Listed Building – Grade II
- Designated: 15 February 1988
- Reference no.: 1170873

= Sea Marge Hotel, Overstrand =

The Sea Marge Hotel is an AA 4-star hotel in the English seaside village of Overstrand in the county of Norfolk. The hotel also has 2 AA Rosettes for Food.

== Location ==
The hotel is situated on the cliff tops above Overstrand beach and is on the eastern side of the village centre, 22.9 mi north of the city of Norwich. The hotel is 2.5 mi east from the nearest railway station, which is at Roughton Road on the southern outskirts of Cromer. The nearest airport is in Norwich and is 19.0 mi south of the hotel.

== History ==
The Sea Marge was designed by Architect Sir Arthur William Blomfield and was built between 1908 and 1912 as a country home for Sir Edgar Speyer. Speyer was an American-born financier and philanthropist of German parentage. Speyer was chairman of Speyer Brothers, an international finance house and chairman of the Underground Electric Railways Company of London (UERL, forerunner of the London Underground) from 1906 to 1915. Speyer rescued the Promenade Concerts from disaster and directed the funding of Captain Scott's Antarctic expeditions.

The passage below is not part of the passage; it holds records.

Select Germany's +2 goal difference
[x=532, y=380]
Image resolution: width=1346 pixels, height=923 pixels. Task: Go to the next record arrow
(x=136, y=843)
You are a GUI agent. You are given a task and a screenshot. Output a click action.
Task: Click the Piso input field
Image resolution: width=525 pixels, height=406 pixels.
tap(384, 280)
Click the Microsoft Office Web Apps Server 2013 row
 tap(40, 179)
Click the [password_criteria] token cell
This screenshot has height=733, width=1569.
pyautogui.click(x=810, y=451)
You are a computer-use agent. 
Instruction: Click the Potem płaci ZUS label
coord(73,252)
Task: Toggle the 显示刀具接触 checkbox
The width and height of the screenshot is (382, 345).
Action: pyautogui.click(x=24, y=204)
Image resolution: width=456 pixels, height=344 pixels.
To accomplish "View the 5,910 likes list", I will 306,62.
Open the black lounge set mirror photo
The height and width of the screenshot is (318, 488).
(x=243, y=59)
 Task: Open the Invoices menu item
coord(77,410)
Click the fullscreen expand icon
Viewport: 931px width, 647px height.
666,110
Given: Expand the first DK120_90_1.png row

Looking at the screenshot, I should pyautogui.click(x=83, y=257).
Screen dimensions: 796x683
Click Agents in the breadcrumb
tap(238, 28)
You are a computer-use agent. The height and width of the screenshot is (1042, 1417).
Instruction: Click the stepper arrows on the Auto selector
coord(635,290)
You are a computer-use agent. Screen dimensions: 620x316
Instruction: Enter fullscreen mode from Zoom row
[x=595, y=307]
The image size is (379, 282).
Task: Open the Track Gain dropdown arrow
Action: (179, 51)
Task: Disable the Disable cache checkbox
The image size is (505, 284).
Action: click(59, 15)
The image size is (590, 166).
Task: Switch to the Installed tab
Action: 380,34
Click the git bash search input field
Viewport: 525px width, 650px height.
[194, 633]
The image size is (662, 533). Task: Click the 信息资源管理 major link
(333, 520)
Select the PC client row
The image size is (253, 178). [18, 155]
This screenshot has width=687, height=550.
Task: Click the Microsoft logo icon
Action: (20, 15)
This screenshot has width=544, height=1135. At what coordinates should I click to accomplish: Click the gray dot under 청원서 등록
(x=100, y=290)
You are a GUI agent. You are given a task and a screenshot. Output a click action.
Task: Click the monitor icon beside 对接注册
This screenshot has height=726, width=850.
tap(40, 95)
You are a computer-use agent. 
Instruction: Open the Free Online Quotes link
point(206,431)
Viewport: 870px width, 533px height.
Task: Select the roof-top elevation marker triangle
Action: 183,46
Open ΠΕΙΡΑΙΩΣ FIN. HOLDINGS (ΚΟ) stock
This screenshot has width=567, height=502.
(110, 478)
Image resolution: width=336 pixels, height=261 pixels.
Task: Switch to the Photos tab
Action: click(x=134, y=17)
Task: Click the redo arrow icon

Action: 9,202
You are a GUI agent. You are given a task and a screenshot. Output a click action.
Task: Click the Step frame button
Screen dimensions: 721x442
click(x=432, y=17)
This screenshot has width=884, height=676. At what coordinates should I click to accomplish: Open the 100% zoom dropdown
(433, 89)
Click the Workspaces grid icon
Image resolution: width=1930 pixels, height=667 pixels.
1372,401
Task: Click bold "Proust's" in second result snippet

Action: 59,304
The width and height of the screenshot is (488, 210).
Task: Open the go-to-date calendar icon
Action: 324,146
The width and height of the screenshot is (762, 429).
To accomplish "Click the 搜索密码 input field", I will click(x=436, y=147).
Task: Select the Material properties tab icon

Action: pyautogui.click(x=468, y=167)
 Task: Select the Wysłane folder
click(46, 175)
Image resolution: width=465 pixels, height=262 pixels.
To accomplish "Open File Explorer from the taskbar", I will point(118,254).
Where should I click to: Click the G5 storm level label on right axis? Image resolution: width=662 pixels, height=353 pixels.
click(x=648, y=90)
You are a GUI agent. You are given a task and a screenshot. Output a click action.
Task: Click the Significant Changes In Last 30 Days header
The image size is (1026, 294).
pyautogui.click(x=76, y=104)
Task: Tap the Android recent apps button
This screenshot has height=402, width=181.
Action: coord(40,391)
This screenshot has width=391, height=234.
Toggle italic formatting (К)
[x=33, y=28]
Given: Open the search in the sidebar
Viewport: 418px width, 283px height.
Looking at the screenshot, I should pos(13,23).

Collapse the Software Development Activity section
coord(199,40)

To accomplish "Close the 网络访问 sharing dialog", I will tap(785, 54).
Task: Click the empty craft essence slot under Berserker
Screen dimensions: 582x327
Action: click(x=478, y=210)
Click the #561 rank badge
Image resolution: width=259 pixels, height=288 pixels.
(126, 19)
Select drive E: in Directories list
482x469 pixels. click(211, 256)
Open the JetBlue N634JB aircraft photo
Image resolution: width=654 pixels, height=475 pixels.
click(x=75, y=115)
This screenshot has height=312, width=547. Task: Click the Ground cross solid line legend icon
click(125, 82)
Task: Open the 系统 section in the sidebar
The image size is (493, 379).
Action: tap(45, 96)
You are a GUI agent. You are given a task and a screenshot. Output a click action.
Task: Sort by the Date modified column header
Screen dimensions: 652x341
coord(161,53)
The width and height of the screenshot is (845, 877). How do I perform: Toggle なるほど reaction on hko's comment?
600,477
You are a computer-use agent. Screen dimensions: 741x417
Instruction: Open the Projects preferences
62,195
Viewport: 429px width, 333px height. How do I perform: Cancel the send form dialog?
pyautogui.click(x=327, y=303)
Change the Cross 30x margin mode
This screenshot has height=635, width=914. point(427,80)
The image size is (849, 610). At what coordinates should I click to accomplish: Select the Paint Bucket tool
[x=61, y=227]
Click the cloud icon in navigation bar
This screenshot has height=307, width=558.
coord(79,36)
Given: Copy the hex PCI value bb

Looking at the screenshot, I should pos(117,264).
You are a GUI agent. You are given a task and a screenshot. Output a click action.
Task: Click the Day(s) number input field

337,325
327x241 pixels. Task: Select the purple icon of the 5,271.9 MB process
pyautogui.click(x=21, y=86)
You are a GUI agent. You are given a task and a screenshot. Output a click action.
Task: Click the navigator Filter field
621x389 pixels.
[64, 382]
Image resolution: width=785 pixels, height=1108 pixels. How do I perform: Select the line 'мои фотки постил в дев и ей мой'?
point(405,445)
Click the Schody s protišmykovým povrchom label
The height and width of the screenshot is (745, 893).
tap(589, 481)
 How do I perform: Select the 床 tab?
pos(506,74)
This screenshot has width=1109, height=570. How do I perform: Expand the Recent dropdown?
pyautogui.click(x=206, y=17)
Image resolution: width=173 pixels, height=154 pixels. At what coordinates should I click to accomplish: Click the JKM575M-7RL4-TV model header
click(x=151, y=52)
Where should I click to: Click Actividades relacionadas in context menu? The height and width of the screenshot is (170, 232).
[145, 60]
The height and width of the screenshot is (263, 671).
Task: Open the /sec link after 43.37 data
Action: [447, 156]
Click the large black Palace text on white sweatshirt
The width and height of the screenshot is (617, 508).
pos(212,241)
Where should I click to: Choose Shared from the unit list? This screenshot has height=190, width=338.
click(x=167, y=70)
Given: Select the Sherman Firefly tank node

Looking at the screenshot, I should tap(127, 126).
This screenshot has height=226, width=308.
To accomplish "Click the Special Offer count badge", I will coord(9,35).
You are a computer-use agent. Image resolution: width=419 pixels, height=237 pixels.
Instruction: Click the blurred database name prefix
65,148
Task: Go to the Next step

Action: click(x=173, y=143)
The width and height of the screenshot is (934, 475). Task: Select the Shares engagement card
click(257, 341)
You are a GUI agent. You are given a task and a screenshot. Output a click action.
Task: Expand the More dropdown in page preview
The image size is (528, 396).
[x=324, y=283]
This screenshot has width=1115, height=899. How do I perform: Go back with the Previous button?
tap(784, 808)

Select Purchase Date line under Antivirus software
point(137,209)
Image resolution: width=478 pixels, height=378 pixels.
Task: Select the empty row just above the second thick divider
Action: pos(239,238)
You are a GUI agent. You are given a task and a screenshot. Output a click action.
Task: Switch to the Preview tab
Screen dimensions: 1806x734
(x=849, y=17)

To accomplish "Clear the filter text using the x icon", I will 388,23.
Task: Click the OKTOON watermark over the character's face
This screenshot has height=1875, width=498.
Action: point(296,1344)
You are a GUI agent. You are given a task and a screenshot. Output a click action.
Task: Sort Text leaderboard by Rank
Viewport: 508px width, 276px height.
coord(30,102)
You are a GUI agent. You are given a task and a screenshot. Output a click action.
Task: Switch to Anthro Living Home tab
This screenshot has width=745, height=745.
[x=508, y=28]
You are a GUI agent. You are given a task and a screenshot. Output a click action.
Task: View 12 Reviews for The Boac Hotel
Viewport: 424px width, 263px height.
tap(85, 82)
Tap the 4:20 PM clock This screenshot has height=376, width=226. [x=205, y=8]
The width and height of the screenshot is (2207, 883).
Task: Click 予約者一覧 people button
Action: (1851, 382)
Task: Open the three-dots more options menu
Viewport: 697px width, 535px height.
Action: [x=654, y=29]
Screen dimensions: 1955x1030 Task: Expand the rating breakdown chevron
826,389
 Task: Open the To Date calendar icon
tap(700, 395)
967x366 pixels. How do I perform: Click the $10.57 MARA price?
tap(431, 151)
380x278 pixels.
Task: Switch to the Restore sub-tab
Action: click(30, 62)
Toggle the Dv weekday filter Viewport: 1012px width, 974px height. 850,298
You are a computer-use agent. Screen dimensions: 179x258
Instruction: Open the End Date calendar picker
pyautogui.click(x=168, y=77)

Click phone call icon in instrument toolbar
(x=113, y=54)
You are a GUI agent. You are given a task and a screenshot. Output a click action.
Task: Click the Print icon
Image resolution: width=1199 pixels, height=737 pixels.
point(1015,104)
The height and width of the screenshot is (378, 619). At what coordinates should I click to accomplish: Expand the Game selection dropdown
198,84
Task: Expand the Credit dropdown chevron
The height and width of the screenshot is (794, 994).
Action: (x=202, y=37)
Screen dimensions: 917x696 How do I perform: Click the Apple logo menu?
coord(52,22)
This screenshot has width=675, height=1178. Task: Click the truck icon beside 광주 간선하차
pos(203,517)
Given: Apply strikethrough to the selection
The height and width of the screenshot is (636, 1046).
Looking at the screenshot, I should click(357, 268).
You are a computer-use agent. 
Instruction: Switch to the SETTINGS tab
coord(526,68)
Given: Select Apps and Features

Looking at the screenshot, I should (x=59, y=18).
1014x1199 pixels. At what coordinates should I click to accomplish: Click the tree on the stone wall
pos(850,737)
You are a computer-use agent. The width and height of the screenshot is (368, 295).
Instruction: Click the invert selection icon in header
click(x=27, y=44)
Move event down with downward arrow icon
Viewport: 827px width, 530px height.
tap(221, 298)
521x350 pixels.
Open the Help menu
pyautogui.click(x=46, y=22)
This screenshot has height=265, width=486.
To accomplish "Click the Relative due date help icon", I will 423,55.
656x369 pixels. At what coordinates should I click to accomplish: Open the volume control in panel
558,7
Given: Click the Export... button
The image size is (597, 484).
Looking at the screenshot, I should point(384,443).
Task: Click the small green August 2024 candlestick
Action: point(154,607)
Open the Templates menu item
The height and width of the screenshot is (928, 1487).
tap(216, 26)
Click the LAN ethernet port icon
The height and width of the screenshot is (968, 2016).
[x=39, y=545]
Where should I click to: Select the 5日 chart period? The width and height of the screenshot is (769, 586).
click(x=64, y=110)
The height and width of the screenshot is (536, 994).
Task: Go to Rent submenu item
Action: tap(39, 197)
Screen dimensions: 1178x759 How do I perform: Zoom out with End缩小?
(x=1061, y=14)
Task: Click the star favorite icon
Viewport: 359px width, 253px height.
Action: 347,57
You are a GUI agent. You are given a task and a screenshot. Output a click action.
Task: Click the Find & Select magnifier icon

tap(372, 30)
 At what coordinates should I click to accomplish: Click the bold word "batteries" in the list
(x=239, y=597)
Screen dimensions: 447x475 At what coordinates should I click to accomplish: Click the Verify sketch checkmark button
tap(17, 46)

=== Spying accusations ===
Following the outbreak of the First World War and widespread suspicion of people of German descent, accusations of Speyer's disloyalty and treachery appeared in the press. Speyer was accused of signalling to German submarines from the cliff-top gardens of the Sea Marge. Lady Speyer was ostracised from societies and associations in both London and Norfolk, of which she had formerly been a member. Speyer and his family abandoned the house and moved to New York, soon after 1916, never to return to the Sea Marge.

=== Sale ===
On 16 February 1932, Speyer died from complications following an operation on his nose in Berlin. The Sea Marge and five acres of terraced gardens were sold as part of his estate in 1935. Following the sale, the house was turned into a hotel by a Mr Hartsharn and Mr G Varley in 1936. In 1955, the Sea Marge was sold to the local authority and was opened as a care home.

== The hotel today ==
In 1996, the Sea Marge was bought and restored by Marc and Liz Mackenzie. They re-opened it as the historic Grade II listed hotel it remains to this day, with the interior restored with the Edwardian fixtures and features retained respectfully. The hotel retains the gardens and terraced lawns that run down to the coastal path and beach beyond.